ELEGANT SMALL HOMES
One hundred years ago most newspapers had a home building department that presented house plans and refined personal taste, that provided details of design and home improvement, that recognized the central place of homebuilding in the United States: homebuilding, our single greatest wealth creator, the center of our civilization, foundation of all that we might accomplish. In 1926 The Chicago Tribune held a competition for design of five-room and six-room houses, houses that could be built for some $7,000, houses within reach of those who had acquired competence and consistency.
As you might guess, eager architects entered the competition, most from cities experiencing growth by the virtues of organization and manufacturing, Buffalo, Indianapolis, San Francisco, Los Angeles, New York, Chicago, and my native Detroit (with eight entries)*, and ten other cities, for a total of ninety-nine published designs, each design worthy of winning the cash prizes. Curious, my poll of four unbiased critics did not chose any of the prize-winning entries.
As you might expect, the Tribune offered working plans, blueprints, and specifications for the top three plans ($1.15 per plan). Then, as now, the purchased house plan was presented to a builder, estimated, submitted to the local building department for approval, built, and occasionally, the happy architect would be satisfied with a photograph of the completed house – as on occasion I have been. Publishing house plans is an old tradition that began with the Venetian Andrea Palladio, that proceeded through London’s Gibbs, et alia, continued through New Jersey’s Davis (the Italianate featured in this month’s TBH) to Los Angeles’ Paul Revere Williams, and on to The Beautiful Home.

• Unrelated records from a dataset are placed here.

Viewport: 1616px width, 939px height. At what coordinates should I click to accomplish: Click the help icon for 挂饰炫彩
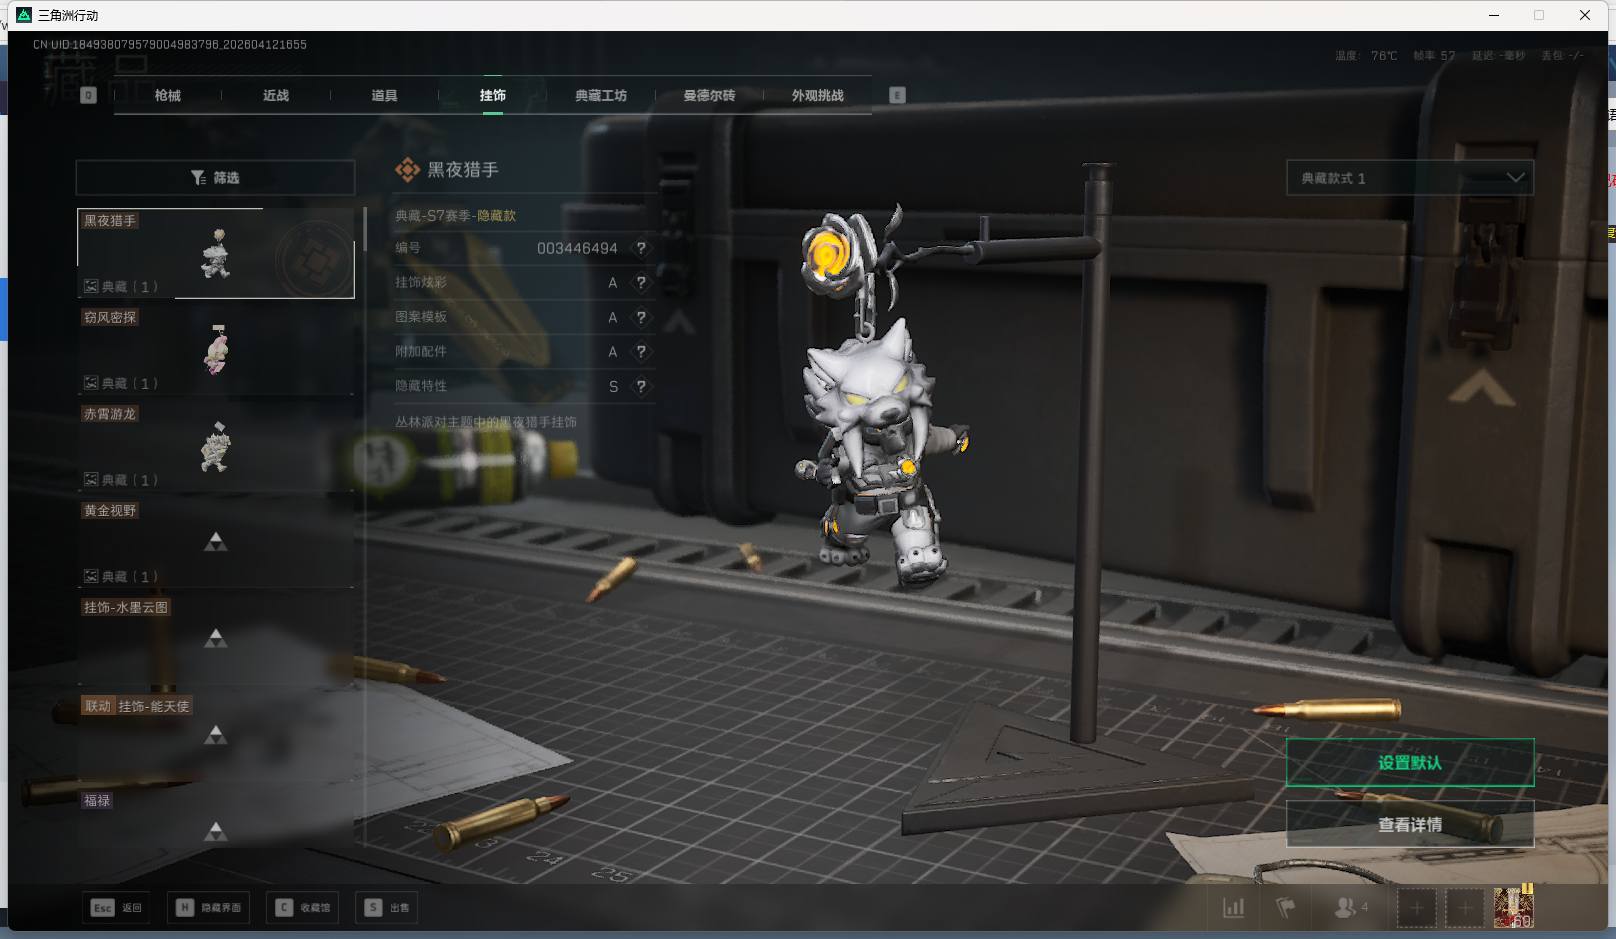point(641,283)
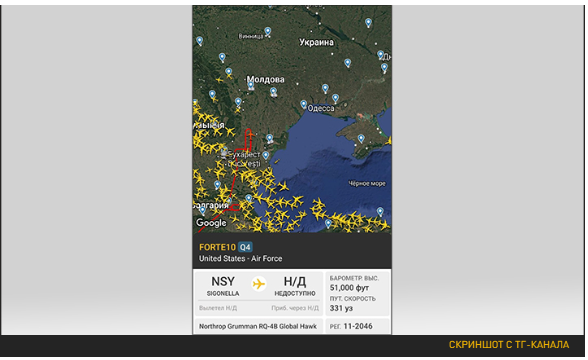
Task: Select the airport pin in Crimea
Action: click(361, 139)
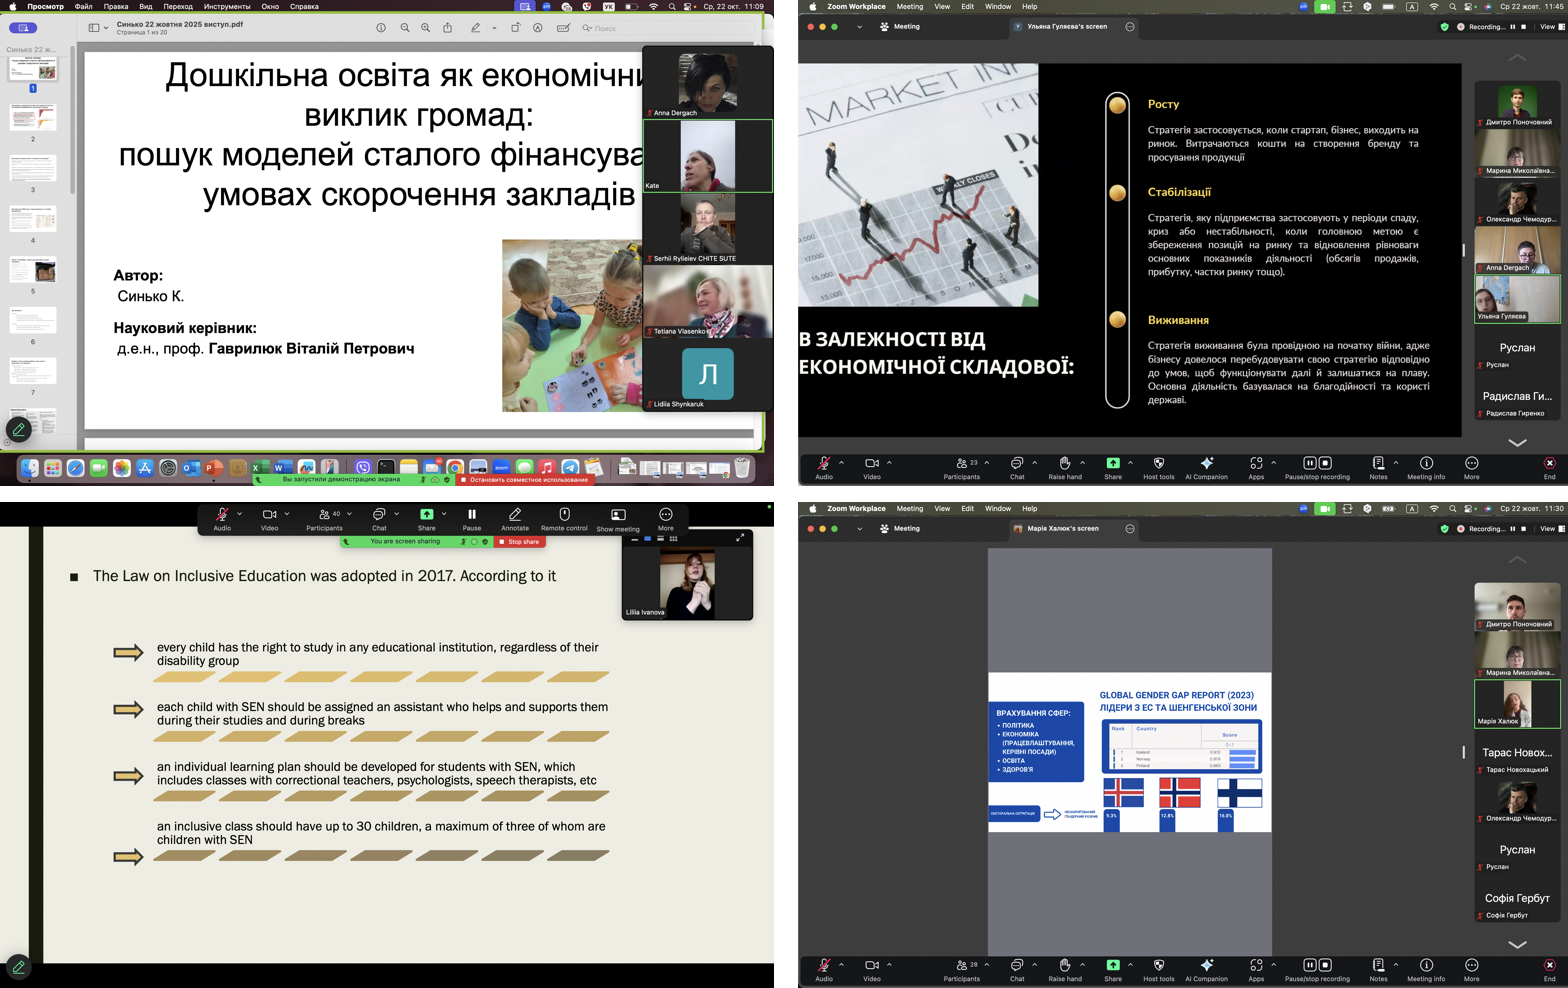Click the Поиск search field in Preview
Screen dimensions: 1568x988
610,28
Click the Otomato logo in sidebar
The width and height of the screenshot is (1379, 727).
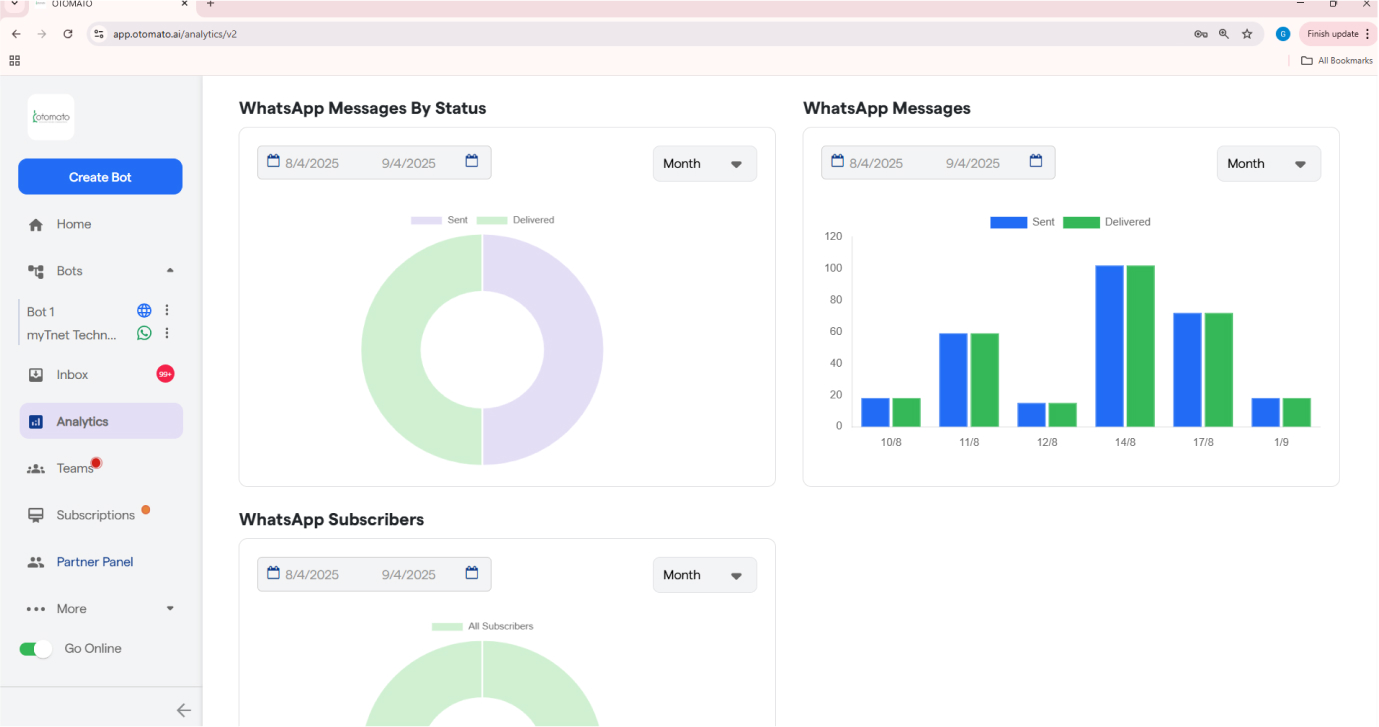click(51, 117)
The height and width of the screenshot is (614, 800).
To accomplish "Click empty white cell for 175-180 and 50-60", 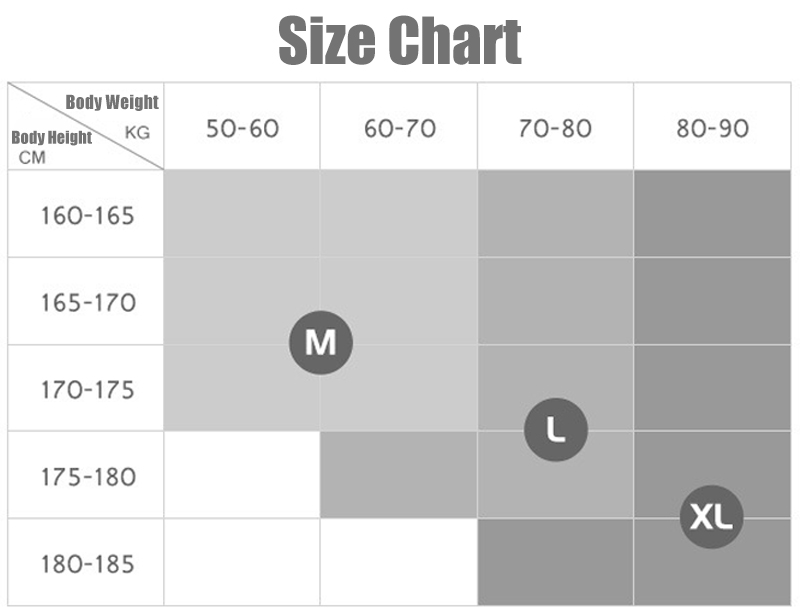I will 242,475.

The Chicago Tribune’s winning house plan was a five-room Regency (a style born of Britain’s Regency, circa 1795 – 1835), a style not unlike the Hollywood Regency being born in Hollywood movie sets, circa 1927 (focus of April’s TBH). Seems The Chicago Tribune was up-to-date, “the nail’s head”, you might say. I searched for houses of William O’Connor (the five-room first prize winner) and George O’Connor (the five-room second place winner) and was disappointed to find no image in the digital records, yet was pleased to find a drawing by a designer favored in my poll, Thayne J. Johnson of Portland, Oregon, eclectic architect and painter of western landscapes.
American house design has been eclectic from the start, with influences from all our parent countries, Spain, France, England, Switzerland, the Netherlands, Italy, Nigeria, et cetera and et alibi. As with Palladio, Davis, The Chicago Tribune and a thousand others, The Beautiful Home presents plans to please home-buyers, to refine taste, to provide details for design and improvement … and to recognize the central place of home building in the United States, our single greatest wealth creator, the center of our civilization, foundation of all that American families might accomplish.
*You will notice that on house designs I prominently display “Alexandria, Virginia” so that you can find me.